Frank Meijer: We already know how to get 70-80% of children in foster care back to their families. We know it’s possible, but most systems don’t invest to make it possible. We don’t need to build a whole new system, we need to engage in approaches that center voices with lived expertise and voices of color as we shift the system to a new mindset. At Alia we call this new way of working an “UnSystem”. Our recent Social return on investment research shows that keeping children within their extended family not only reduces trauma, but is also more cost-effective. If you’re reading this and want to learn more, visit our source page for many free resources, including studies showing how family separation causes harm and helpful case studies of successful efforts that have dramatically reduced the number of children separated from their families or living outside the home.

Mehta: Amelia, you have worked for children and families for 30 years – first from the child welfare system, and more recently as a social entrepreneur. How optimistic are you right now?
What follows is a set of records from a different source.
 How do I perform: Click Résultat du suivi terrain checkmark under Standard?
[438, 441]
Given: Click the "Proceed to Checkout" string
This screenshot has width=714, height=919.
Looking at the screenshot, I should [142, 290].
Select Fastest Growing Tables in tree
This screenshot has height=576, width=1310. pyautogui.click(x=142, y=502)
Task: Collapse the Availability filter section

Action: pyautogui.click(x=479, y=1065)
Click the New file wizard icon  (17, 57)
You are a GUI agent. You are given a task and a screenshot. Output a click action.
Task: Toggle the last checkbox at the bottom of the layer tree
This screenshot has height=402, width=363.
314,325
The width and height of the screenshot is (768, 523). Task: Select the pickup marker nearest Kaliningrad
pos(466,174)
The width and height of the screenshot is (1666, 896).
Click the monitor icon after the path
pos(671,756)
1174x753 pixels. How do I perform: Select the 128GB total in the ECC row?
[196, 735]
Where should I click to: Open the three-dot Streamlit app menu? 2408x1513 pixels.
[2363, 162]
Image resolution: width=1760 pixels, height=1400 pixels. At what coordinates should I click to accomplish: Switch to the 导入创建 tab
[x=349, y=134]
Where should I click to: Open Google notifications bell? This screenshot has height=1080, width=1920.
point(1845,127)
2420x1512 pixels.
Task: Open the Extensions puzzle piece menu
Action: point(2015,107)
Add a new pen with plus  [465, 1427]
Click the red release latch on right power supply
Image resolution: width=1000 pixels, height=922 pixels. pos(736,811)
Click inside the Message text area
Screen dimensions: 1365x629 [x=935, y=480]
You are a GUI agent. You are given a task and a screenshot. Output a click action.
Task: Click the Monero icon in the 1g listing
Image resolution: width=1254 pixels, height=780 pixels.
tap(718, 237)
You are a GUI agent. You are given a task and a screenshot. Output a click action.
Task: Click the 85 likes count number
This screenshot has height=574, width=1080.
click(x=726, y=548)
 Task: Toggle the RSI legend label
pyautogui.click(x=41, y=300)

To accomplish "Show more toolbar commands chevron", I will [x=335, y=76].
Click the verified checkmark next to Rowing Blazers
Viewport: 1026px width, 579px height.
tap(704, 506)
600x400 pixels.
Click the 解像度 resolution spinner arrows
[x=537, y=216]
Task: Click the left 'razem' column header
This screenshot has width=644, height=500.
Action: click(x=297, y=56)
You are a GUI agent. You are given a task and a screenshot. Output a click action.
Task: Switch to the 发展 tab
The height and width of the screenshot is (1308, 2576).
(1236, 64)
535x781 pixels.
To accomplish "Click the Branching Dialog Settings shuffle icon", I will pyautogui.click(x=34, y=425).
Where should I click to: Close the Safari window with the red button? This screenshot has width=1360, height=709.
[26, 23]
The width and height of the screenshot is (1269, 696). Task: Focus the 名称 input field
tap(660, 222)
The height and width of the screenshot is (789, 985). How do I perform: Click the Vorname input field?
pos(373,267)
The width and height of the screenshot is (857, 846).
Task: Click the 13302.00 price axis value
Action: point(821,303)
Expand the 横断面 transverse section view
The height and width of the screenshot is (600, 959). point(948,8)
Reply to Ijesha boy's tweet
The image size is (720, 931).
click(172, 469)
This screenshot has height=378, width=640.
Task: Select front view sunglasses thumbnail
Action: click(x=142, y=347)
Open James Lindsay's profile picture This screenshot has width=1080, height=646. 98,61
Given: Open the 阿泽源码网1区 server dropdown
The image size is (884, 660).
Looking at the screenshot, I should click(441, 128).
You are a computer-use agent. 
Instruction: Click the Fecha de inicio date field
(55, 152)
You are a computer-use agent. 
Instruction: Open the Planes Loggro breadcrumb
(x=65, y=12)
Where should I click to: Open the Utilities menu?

Frank Meijer: Terribly! It wasn’t that long ago that I was regularly asked to advocate for the transformation of the child welfare system. Since then, we’ve accumulated a lot of evidence that shows the need for change for the well-being of children. In addition, our Social Return on Investment study showed that in the current foster care system, we lose, at best, up to $9.55 for every dollar we invest, resulting in billions in losses. The calls we get are, “We know it needs to change. Where do we start?” We know better, know it’s time to do better!

This interview has been shortened for length and clarity. Amelia Franck Meyer has been an Ashoka Fellow since 2015. She founded and leads Alia Innovations.